- _REQUIRED WORK_: Can you copy out the data below word for word, starting at the line that contains "Comments [558, 219]" and ending after the line that contains "store [678, 734]"?

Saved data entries
------------

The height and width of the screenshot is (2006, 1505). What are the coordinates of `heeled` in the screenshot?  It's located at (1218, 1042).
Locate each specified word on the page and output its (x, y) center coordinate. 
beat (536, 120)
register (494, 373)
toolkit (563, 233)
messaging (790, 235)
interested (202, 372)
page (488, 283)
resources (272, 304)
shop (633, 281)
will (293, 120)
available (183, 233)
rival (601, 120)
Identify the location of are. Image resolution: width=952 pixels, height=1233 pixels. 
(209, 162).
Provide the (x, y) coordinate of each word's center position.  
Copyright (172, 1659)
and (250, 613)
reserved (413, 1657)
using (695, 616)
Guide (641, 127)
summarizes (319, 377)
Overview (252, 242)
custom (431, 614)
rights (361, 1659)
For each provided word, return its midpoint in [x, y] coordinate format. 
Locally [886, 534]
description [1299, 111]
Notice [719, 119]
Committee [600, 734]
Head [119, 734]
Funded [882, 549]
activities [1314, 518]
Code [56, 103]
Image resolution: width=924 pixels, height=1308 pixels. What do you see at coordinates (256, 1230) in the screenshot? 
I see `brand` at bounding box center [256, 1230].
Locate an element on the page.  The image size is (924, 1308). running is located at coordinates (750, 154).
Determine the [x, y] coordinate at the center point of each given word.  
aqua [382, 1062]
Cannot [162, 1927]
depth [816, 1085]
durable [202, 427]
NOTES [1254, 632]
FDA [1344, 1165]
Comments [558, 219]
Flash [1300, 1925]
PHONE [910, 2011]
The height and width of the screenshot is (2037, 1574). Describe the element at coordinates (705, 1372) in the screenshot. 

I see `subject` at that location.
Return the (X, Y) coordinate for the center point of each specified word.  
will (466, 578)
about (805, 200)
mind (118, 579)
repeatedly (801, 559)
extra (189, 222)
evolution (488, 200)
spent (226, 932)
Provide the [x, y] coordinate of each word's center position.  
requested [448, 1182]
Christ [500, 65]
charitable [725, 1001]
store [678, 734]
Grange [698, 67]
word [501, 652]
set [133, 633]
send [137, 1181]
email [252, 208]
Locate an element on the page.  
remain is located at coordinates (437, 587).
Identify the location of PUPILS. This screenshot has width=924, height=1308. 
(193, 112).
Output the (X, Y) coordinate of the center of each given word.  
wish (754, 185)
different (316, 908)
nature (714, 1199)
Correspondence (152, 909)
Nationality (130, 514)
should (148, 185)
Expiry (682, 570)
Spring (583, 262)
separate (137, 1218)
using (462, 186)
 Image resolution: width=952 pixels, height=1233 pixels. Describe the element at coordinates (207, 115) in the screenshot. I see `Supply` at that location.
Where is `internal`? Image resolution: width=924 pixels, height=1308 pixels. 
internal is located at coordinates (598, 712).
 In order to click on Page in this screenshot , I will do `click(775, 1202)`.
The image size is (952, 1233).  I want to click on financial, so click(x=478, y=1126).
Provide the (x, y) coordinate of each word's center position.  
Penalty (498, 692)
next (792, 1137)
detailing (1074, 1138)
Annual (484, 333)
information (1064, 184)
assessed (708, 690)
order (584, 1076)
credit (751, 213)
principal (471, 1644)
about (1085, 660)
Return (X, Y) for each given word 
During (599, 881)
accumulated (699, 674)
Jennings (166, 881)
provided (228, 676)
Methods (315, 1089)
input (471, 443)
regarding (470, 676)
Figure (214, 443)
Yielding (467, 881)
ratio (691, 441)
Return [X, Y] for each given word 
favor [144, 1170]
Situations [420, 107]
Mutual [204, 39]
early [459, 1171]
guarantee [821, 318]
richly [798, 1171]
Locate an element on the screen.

------------

- _WRITTEN ANSWER_:
Comments [558, 219]
Flash [1300, 1925]
PHONE [910, 2011]
The height and width of the screenshot is (2037, 1574). Describe the element at coordinates (705, 1372) in the screenshot. 

I see `subject` at that location.
Return the (X, Y) coordinate for the center point of each specified word.  
will (466, 578)
about (805, 200)
mind (118, 579)
repeatedly (801, 559)
extra (189, 222)
evolution (488, 200)
spent (226, 932)
Provide the [x, y] coordinate of each word's center position.  
requested [448, 1182]
Christ [500, 65]
charitable [725, 1001]
store [678, 734]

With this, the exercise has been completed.